- _Instructions for the task_: Reproduce the lines below, substituting "position" for each occurrence of "coordinates" and leaving everything else unchanged.

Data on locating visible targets
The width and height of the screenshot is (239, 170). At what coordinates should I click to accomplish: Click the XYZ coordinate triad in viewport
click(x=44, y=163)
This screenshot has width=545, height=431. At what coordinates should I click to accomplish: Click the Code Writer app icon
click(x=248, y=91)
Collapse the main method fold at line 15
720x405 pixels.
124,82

- _Written response_:
The width and height of the screenshot is (239, 170). At what position should I click to accomplish: Click the XYZ coordinate triad in viewport
click(x=44, y=163)
This screenshot has width=545, height=431. At what position should I click to accomplish: Click the Code Writer app icon
click(x=248, y=91)
Collapse the main method fold at line 15
720x405 pixels.
124,82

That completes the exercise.